Hay otro aspecto muy interesante que debemos tener muy claro. El deterioro que produce el “pecado”, nunca se da en el orden del ser profundo, sino en el orden da las relaciones. El ser profundo de cada uno permanece siempre inviolable; por eso siempre es posible la rectificación. Son tres las relaciones en las que se puede producir el fallo. Nuestra relación con nosotros mismos (el yo cerebral se relaciona con el yo profundo), nuestra relación con Dios, y nuestra relación con los demás.

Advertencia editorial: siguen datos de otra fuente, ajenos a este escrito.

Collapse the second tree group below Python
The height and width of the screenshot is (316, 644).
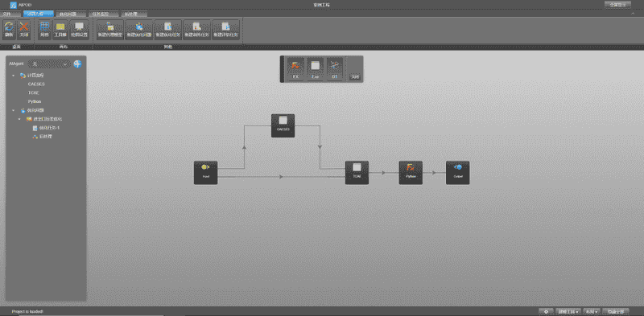13,110
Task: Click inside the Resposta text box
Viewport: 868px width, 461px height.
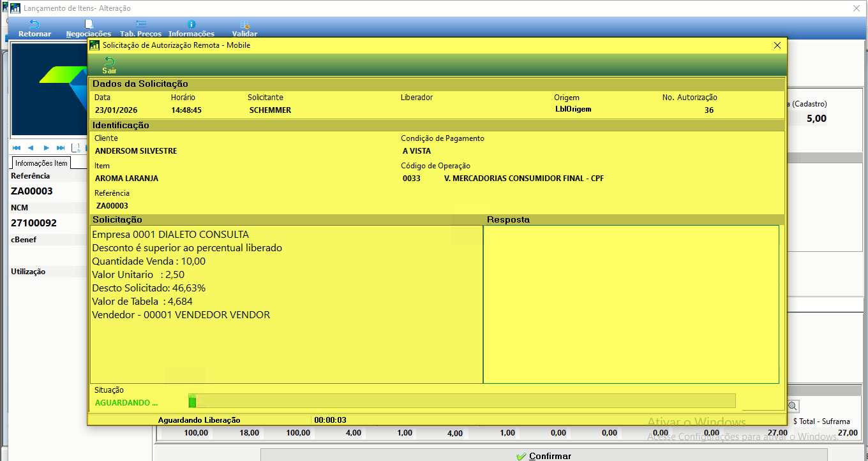Action: click(x=631, y=304)
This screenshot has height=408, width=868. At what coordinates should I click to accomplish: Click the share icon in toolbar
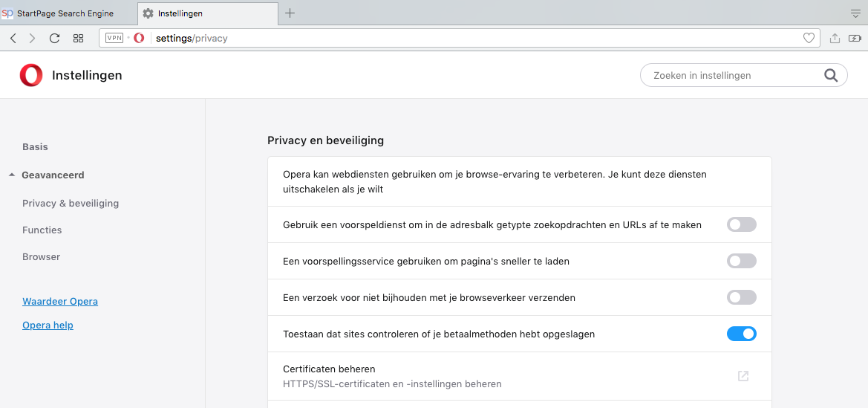click(x=835, y=38)
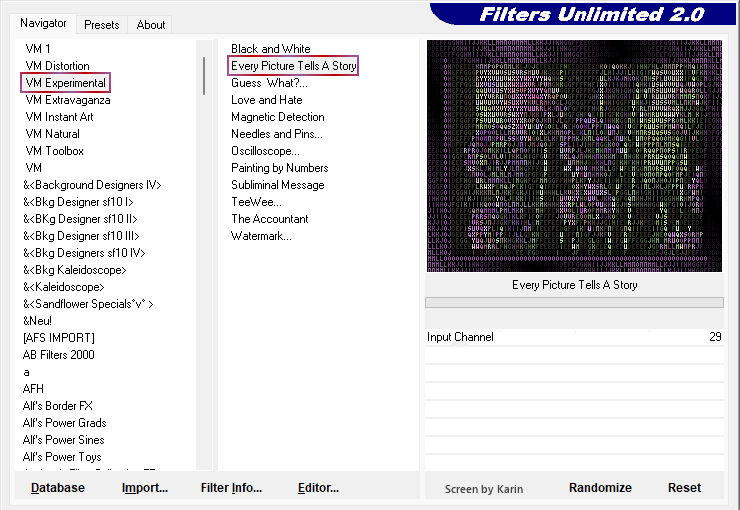Viewport: 740px width, 510px height.
Task: Select The Accountant filter
Action: (x=270, y=219)
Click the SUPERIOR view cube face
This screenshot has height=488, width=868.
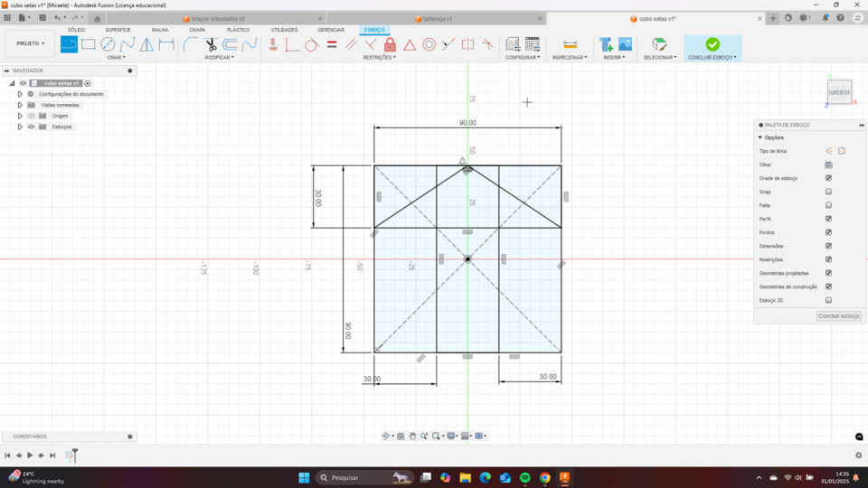tap(839, 92)

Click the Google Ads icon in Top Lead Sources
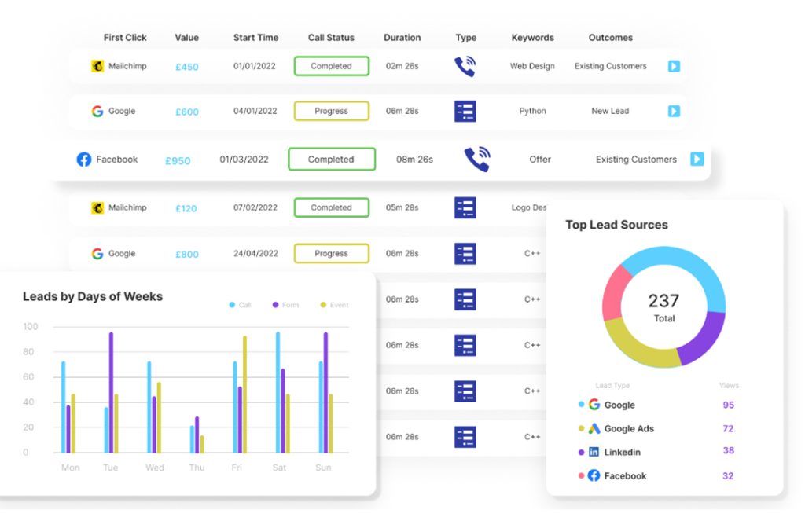(x=594, y=429)
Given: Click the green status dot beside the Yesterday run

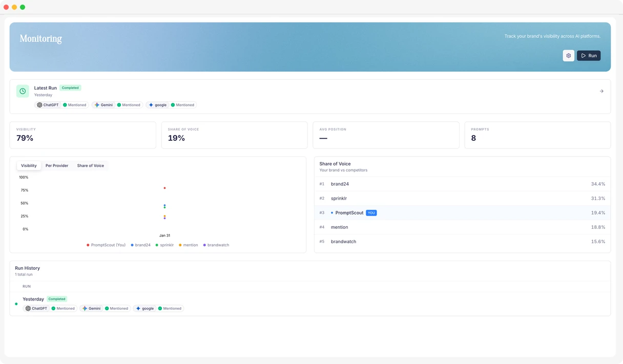Looking at the screenshot, I should 16,304.
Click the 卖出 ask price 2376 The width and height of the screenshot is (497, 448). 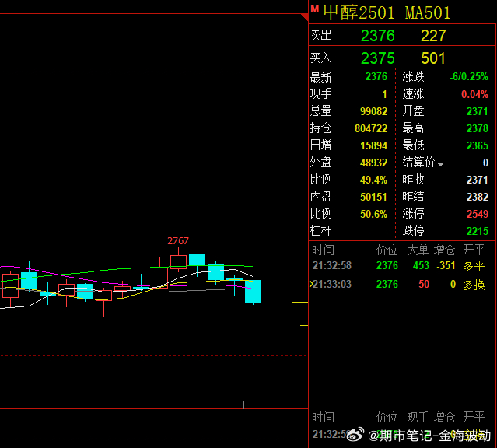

Ahora bien, una relación es defectuosa, cuando uno de los términos de la relación no es el auténtico. Así, es mala una relación de mi falso yo con el verdadero Dios, pero también es nefasta, la relación de mi auténtico ser con un falso Dios. Sólo un mejor conocimiento puede superar la relación defectuosa.
“Tu fe te ha salvado”. No es lo que ha hecho y dicho Jesús  lo que salva. Es el cambio de actitud de la mujer, reconociendo y confesando su pecado, y descubriendo que por parte de Dios está superado, lo que le ha traído la salvación. En realidad se trata de una toma de conciencia de lo que Dios es, a  pesar de lo que, aparentemente, somos nosotros. Es reconocer que Dios, que me conoce mejor que yo mismo, me acepta como soy. Aquí “fe” no tiene el significado que le damos normalmente (asentimiento a unas verdades), sino como casi siempre en la Biblia, confianza en otra persona. La confianza salva siempre, porque no tiene en cuanta la calidad ni la cantidad de los fallos. No importa la gravedad de los fallos, lo que importa es la calidad de la confianza que tengamos en Dios.

meditación-contemplación

“Tus pecados están perdonados”.
El mayor obstáculo para una experiencia mística,
es el creer que mis fallos me alejan de Dios.
Este sentimiento es fruto de un desconocimiento del hombre y de Dios.

Si no somos capaces de aceptarnos tal como somos.
Nuestra relación con Dios estará falseada y no puede llevarnos a buen puerto.
Descubrir que Dios nos acepta como somos,
Es un gran avance para que nos aceptemos también nosotros.

Si consigo ir más allá de mis fallos,
Descubriré mi ser luminoso e intachable.
Descubriré que esa parte de mi ser no depende de mi sino de Dios.
Es por tanto, amable, digno de ser amado, por Dios y por mí.